The world’s most beloved bespectacled wizard has finally been dethroned. MTV’s annual generational study, which focuses on the interests of teenagers ranging from the ages of 14-17, discovered that Katniss Everdeen, of The Hunger Games trilogy, has become a more influential role-model because of her “real-world” problems.
Specifically, kids are relating more to Katniss because she suffers from “economic turmoil, global political strife, and natural disasters,” issues that so many of the kids that read Suzanne Collins’ hit series also suffer from. This makes her infinitely more relatable as readers don’t have to battle the world’s darkest wizard on a daily basis like Harry does.
While it makes perfect sense that the issues Katniss faces makes her the more relatable of the two, the fact that the second installment of the movie franchise is set to release in November must be a factor in this cultural shift.
In fact, Harry Potter charges are painfully aware of the diminishing awareness of J.K. Rowling’s mega-hit series; even the new generations of readers seem to have little interest in the boy wizard. In an attempt to revitalize the brand in the US, Scholastic will be presenting new paperback covers for each Harry Potter novel. I sincerely hope this helps peak the interests of young readers.

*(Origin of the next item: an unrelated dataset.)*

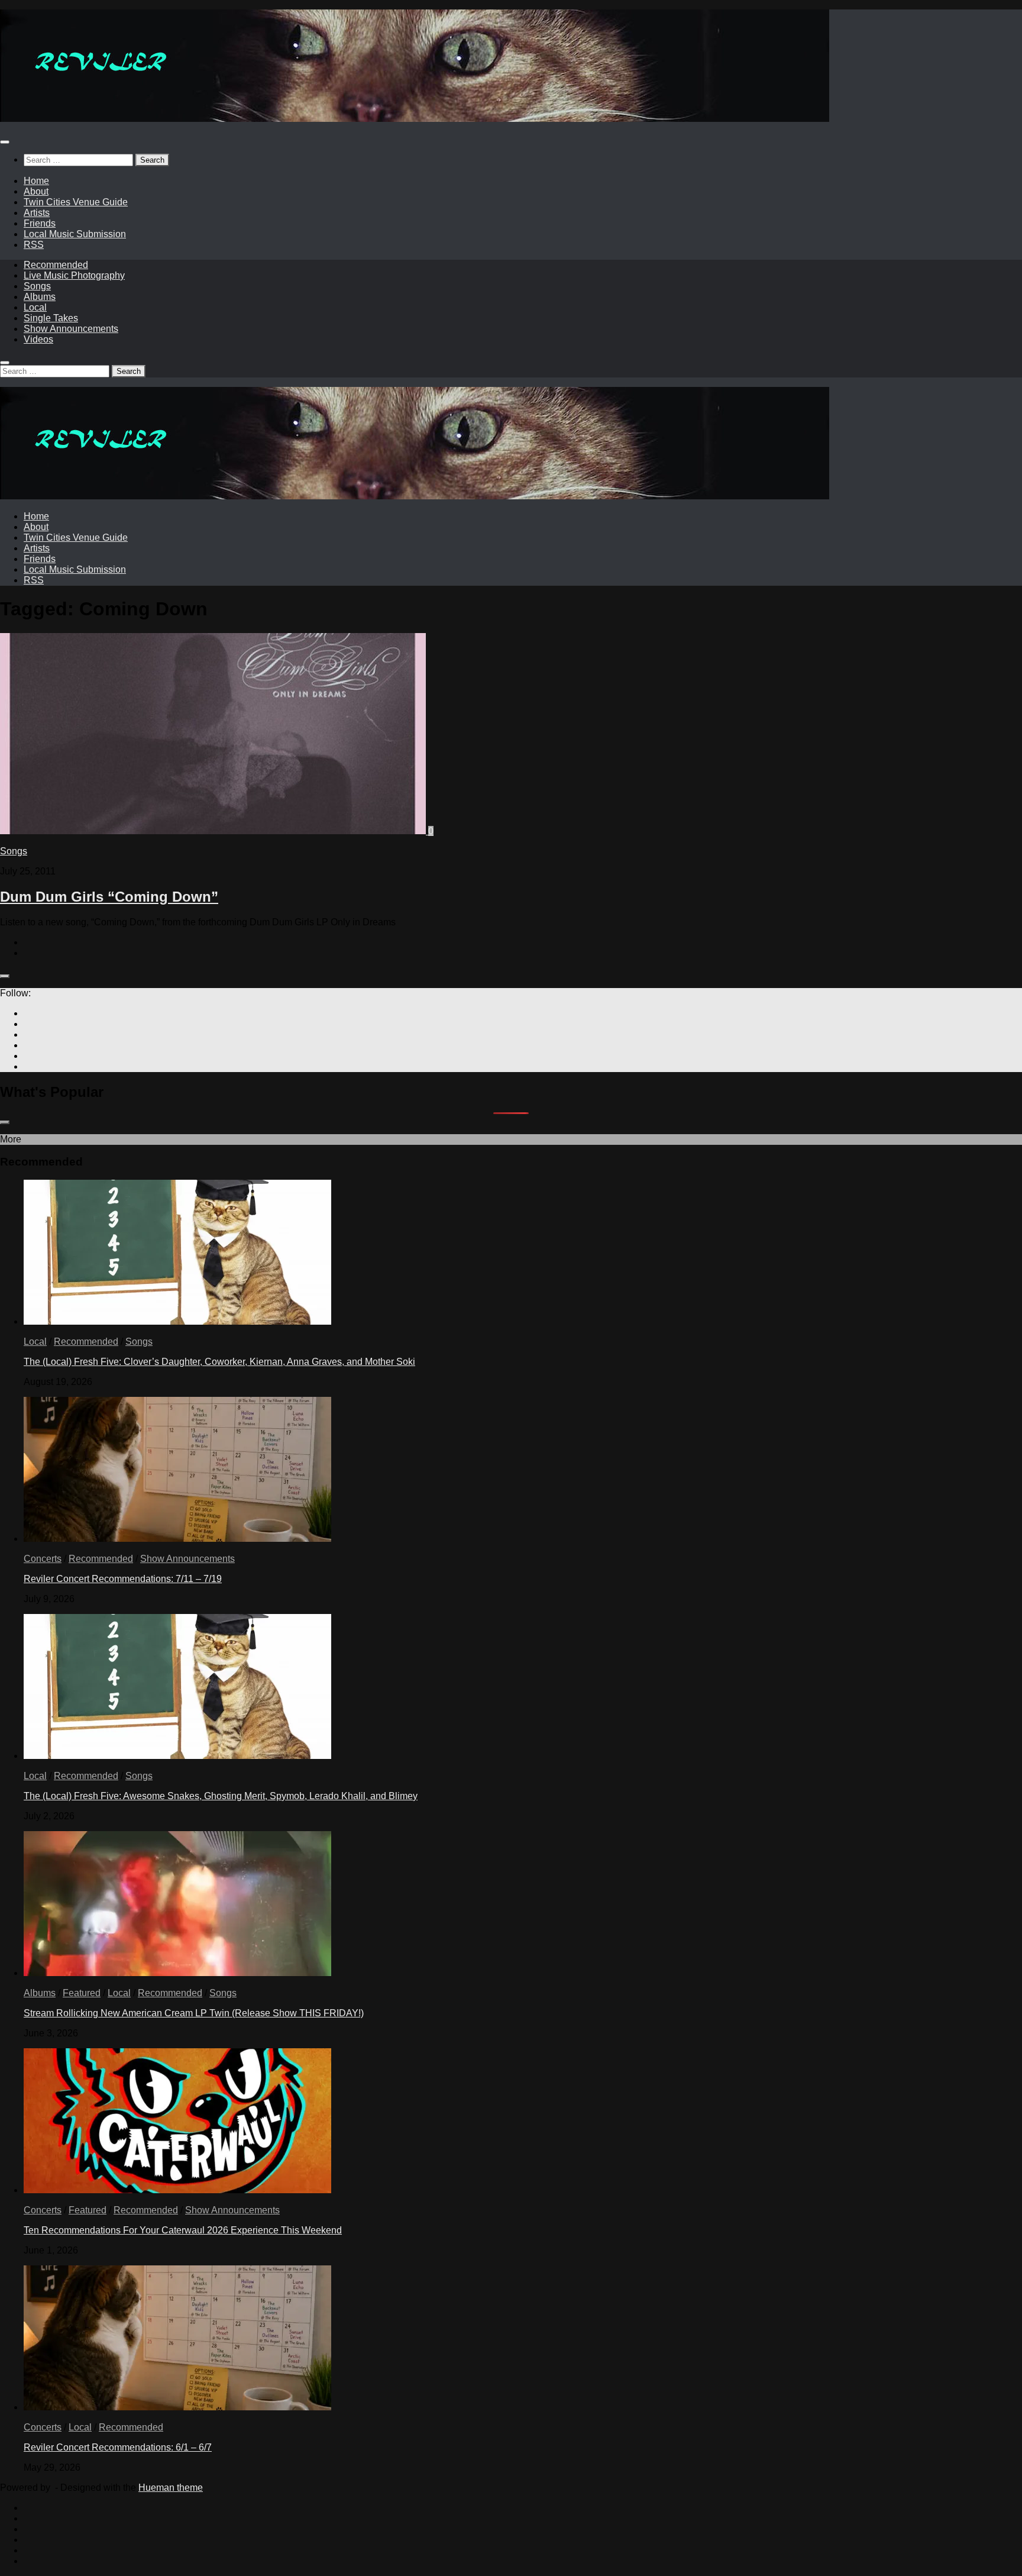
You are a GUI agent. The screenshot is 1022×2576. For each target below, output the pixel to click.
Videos (38, 339)
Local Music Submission (75, 234)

Harry Potter was a huge part of my childhood, and helped to turn me into the voracious reader I am today.
Check out the new Chamber of Secrets cover here, illustrated by Kazu Kibuishi.
Catching Fire will open in theaters this November, while Mockingjay will be released in two parts (a trend that actually began with the final Harry Potter movie, Harry Potter and the Deathly Hollows and was also utilized for the final Twilight movie) in November 2014 and 2015, respectively.